A while back I wrote a blog about my treatment approach to Dupuytren’s Contracture. I wrote the blog to showcase that a chiropractor can, and does, do more than “crack backs”.  Of course, if you’re reading this, you’re likely already a patient of mine and, thus, know this already.  But, for the “internet” world, it’s a worthwhile blog to highlight some of the lesser known conditions that a chiropractor, and especially me, treats on a fairly regular basis, including:

 

  • Tennis & Golf Elbow – properly termed Lateral & Medial Epicondylopathy (pain at the elbow).
  • Knee Pain – including biomechanical problems with the knee cap (patella), and the main knee joint (tibio-femoral)
  • Sore feet – including plantar fasciitis, bunions, arthritic toes
  • Shoulder problem – including rotator cuff tears, tendonopathy, “frozen shoulder”
  • Headaches – this is one that I *hope* people already know is very treatable by a chiropractor, but I’ll put it on the list!

 

The reason many are surprised that a chiropractor (or me, in this case) can, and does, treat all of the above (and more) is because chiropractors are trained to diagnose and treat the entire physical body, and to consider the psychosocial aspect of pain and injuries.  The mere fact that, historically, many chiropractors do not treat all of the above is more a reflection of their practice style, rather than their competence.  Having said that, once you’ve been practicing a certain way for long enough, your competence to manage other injuries suffers.

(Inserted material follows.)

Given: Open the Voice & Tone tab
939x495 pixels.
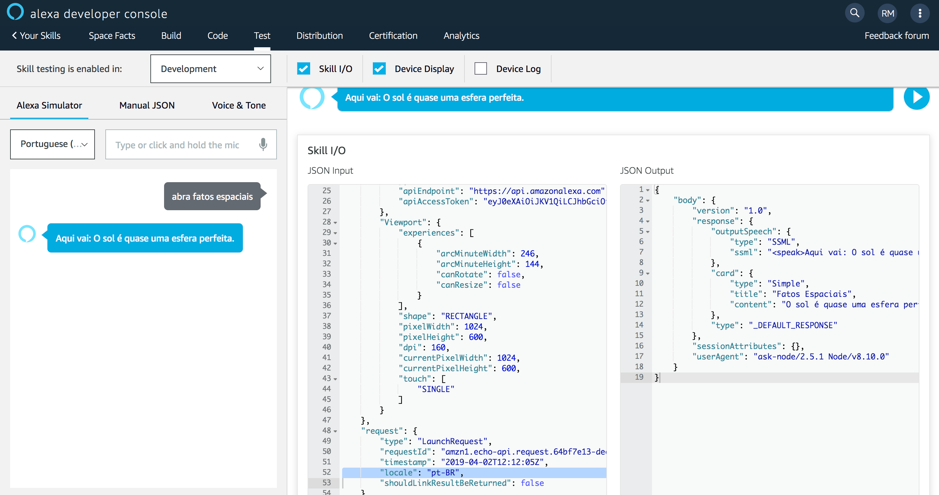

I routinely meet people who are surprised to learn that I treat the whole body, and not just back pain.  When I explain that the biomechanical approach to pain and injury is fairly consistent through the body, they begin to understand my evidence-based approach to biomechanical injuries.  Layer on top of this the recognition of the psychosocial variables involved in people’s pain, and now we have a better understanding of what “going to this chiropractor” is all about.

 

With that said, a worthy update on treating Dupuytren’s Contracture:  For starters, a quick review that this condition is poorly understood.  We don’t know what causes it, and there’s little to be done medically, aside from surgery to cut the tendons and/or to inject medicine that helps ‘dissolve’ the contracted muscle/tendon.  Dupuytren’s Contracture is when the muscles of the hand (usually the muscles that lead to the pinky & 4th finger) get so tight that they cause the pinky and 4th finger to bend so much that the fingers become unusable; Plus, the contracted state of the finger joints cause pain. When a patient with this condition comes to my office for treatment (a.k.a. “hope”), I take a biomechanical approach to what might be a biomechanical problem.  I use my Cold Laser Therapy in combination with the Graston Technique, Functional Release soft tissue approaches and back it all up with training the muscles to encourage the contracted tissue to “learn” to be longer and less contracted.  Success with these cases has proven to be dependent on the stage of the condition when it presents to my office.  Case in point: Earlier in the summer, a gentleman presented to me with the most severe case I have treated.  He is destined for the medical interventions discussed above, but in my short experience with him, we achieved a minor improvement of his contracted palm and finger.  And, in a separate, ongoing case, I’m helping a woman manage her minor contracted palm and fingers with my techniques.  I’m thrilled to report that she is more than pleased with my approach and the improvement of her hand and fingers.